Description of the task: Line by line, copy the material below exactly as given.

Supplied information:
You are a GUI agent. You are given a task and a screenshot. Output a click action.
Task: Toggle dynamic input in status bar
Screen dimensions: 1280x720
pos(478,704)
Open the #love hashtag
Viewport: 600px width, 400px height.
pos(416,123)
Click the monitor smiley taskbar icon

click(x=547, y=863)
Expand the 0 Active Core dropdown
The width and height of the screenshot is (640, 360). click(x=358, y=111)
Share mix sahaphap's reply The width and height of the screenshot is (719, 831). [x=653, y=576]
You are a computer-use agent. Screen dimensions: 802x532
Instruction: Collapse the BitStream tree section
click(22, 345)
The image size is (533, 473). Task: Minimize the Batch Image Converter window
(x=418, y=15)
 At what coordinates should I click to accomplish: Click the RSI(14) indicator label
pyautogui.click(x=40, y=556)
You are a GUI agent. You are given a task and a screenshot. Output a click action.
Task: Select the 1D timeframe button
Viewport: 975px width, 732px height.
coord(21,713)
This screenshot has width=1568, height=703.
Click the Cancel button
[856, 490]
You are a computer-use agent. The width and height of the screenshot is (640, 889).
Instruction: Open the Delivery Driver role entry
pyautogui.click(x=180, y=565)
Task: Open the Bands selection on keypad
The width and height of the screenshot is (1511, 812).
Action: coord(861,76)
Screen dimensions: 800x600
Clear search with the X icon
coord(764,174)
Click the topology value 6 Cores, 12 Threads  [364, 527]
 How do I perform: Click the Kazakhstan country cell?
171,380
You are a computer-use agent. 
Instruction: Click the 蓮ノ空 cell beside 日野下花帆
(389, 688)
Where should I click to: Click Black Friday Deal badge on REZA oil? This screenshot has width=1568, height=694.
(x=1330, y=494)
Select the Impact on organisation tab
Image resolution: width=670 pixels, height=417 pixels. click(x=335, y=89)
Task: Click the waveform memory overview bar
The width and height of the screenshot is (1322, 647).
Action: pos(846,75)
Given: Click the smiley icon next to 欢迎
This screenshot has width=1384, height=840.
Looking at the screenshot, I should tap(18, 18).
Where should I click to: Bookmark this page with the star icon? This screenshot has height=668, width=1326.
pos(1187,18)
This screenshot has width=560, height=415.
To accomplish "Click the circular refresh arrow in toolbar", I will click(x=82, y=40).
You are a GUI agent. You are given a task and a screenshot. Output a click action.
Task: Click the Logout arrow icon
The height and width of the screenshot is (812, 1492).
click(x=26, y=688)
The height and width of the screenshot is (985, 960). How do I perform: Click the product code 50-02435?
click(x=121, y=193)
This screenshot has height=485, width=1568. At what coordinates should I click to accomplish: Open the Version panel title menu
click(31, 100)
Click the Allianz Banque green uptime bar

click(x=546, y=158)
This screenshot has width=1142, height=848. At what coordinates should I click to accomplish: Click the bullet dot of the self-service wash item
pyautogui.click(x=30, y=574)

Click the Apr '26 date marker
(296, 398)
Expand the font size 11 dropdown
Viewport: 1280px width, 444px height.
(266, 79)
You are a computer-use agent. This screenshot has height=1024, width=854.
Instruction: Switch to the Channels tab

Worked solution:
You are a GUI agent. You are given a task and a screenshot. Output a click action.
Task: Toggle dynamic input in status bar
Screen dimensions: 1280x720
pos(478,704)
Open the #love hashtag
Viewport: 600px width, 400px height.
pos(416,123)
Click the monitor smiley taskbar icon

click(x=547, y=863)
Expand the 0 Active Core dropdown
The width and height of the screenshot is (640, 360). click(x=358, y=111)
Share mix sahaphap's reply The width and height of the screenshot is (719, 831). [x=653, y=576]
You are a computer-use agent. Screen dimensions: 802x532
Instruction: Collapse the BitStream tree section
click(22, 345)
The image size is (533, 473). Task: Minimize the Batch Image Converter window
(x=418, y=15)
 At what coordinates should I click to accomplish: Click the RSI(14) indicator label
pyautogui.click(x=40, y=556)
You are a GUI agent. You are given a task and a screenshot. Output a click action.
Task: Select the 1D timeframe button
Viewport: 975px width, 732px height.
coord(21,713)
This screenshot has width=1568, height=703.
Click the Cancel button
[856, 490]
You are a computer-use agent. The width and height of the screenshot is (640, 889).
Instruction: Open the Delivery Driver role entry
pyautogui.click(x=180, y=565)
Task: Open the Bands selection on keypad
The width and height of the screenshot is (1511, 812).
Action: coord(861,76)
Screen dimensions: 800x600
Clear search with the X icon
coord(764,174)
Click the topology value 6 Cores, 12 Threads  [364, 527]
 How do I perform: Click the Kazakhstan country cell?
171,380
You are a computer-use agent. 
Instruction: Click the 蓮ノ空 cell beside 日野下花帆
(389, 688)
Where should I click to: Click Black Friday Deal badge on REZA oil? This screenshot has width=1568, height=694.
(x=1330, y=494)
Select the Impact on organisation tab
Image resolution: width=670 pixels, height=417 pixels. click(x=335, y=89)
Task: Click the waveform memory overview bar
The width and height of the screenshot is (1322, 647).
Action: pos(846,75)
Given: Click the smiley icon next to 欢迎
This screenshot has width=1384, height=840.
Looking at the screenshot, I should tap(18, 18).
Where should I click to: Bookmark this page with the star icon? This screenshot has height=668, width=1326.
pos(1187,18)
This screenshot has width=560, height=415.
To accomplish "Click the circular refresh arrow in toolbar", I will click(x=82, y=40).
You are a GUI agent. You are given a task and a screenshot. Output a click action.
Task: Click the Logout arrow icon
The height and width of the screenshot is (812, 1492).
click(x=26, y=688)
The height and width of the screenshot is (985, 960). How do I perform: Click the product code 50-02435?
click(x=121, y=193)
This screenshot has height=485, width=1568. At what coordinates should I click to accomplish: Open the Version panel title menu
click(31, 100)
Click the Allianz Banque green uptime bar

click(x=546, y=158)
This screenshot has width=1142, height=848. At what coordinates should I click to accomplish: Click the bullet dot of the self-service wash item
pyautogui.click(x=30, y=574)

Click the Apr '26 date marker
(296, 398)
Expand the font size 11 dropdown
Viewport: 1280px width, 444px height.
(266, 79)
You are a computer-use agent. This screenshot has height=1024, width=854.
Instruction: Switch to the Channels tab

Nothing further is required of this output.